Asked whether investigators might discover more clues that were already in their possession hinting at suicide hijackings, Mueller said: "There may be others out there."

He also expressed regret about FBI headquarters mishandling a memorandum from its Phoenix office expressing concern about a large number of Arabs seeking pilot, security and airport operations training at one U.S. flight school.

Mueller said Wednesday that mid-level FBI managers should have immediately given the Phoenix memo to top FBI officials, the CIA and FBI agents in local offices who might have recognized the significance of the information.

"There were a number of things that organizationally should have happened," Mueller said. He has asked the Justice Department's inspector general to investigate whether any FBI employees should be punished.

Mueller previously had said that the Phoenix memo was not detailed enough, by itself, to suggest the hijacking plot.

He also disclosed Wednesday that he did not learn about the memo until after Sept. 14, when he had told reporters: "The fact that there were a number of individuals that happened to have received training at flight schools is news, quite obviously. If we had understood that to be the case, we would have -- perhaps one could have averted this."

"I was wrong, and I found out I was wrong afterward," Mueller said Wednesday.

Mueller praised Coleen Rowley, an FBI lawyer in Minnesota who wrote a letter harshly critical of the FBI's handling of its investigation of accused terrorist Zacarias Moussaoui. He described Minnesota agents as being "tremendously aggressive" in arranging for Moussaoui's arrest in August 2001, adding: "We should have been more aggressive here in supporting them."

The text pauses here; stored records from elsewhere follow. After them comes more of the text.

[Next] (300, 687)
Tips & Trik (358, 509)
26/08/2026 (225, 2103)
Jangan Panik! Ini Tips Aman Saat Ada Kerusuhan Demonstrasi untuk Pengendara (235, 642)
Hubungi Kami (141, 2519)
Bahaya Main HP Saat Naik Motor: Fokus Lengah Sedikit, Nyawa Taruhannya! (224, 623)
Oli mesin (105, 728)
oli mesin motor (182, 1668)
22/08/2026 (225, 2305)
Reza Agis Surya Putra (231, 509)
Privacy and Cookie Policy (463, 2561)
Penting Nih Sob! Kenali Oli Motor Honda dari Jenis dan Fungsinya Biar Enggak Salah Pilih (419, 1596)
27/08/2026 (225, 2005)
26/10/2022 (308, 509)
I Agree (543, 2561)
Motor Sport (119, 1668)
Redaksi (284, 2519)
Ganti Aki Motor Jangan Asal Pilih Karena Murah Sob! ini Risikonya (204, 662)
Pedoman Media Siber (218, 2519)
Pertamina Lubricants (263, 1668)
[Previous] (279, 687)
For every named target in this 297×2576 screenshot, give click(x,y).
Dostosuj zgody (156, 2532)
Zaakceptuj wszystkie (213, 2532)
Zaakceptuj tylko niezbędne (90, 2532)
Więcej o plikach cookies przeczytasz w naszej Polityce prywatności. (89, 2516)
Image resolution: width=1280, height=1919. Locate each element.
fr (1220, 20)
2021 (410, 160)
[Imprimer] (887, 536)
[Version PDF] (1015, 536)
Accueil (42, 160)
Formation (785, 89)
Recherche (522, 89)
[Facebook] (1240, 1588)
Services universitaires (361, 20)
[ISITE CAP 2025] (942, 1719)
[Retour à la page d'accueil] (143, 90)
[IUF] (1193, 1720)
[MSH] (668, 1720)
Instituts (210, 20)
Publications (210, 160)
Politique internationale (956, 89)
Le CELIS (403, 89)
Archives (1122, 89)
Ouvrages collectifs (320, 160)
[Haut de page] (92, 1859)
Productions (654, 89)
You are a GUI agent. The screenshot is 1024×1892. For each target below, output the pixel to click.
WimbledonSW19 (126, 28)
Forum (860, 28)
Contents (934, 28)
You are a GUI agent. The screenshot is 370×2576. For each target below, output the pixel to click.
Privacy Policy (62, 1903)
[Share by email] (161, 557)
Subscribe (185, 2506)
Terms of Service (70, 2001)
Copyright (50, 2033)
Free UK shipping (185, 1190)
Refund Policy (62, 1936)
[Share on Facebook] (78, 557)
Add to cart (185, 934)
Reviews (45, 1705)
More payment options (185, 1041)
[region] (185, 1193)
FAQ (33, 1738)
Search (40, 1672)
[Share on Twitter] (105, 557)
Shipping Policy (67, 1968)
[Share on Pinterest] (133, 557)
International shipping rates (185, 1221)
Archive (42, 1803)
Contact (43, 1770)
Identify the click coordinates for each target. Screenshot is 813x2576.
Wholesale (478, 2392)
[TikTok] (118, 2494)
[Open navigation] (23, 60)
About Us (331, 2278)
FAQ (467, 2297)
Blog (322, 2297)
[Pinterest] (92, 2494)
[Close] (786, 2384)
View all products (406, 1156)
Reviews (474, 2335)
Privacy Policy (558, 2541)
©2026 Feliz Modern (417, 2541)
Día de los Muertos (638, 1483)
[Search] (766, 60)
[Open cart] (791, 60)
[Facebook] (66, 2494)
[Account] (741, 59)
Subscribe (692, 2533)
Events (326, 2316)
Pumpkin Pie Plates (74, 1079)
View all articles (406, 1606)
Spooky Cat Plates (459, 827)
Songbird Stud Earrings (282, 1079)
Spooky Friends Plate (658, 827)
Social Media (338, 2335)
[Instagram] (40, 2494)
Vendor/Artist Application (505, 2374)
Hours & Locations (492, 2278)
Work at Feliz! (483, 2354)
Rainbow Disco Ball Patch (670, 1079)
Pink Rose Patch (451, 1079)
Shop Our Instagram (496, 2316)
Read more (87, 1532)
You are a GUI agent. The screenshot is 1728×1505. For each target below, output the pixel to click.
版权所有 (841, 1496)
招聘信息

Mueller did not say whether he believed there was sufficient evidence to search Moussaoui's computer and home -- a central question in FBI's handling of that investigation in the weeks before Sept. 11.

Mueller said Rowley's job was "absolutely not" at risk, and said he wrote a personal letter to her over the weekend. "Look, it's hard to take criticism," Mueller added. "The fact of the matter is, I welcome her criticism."

"It became clearer than ever that we had to fundamentally change," he said.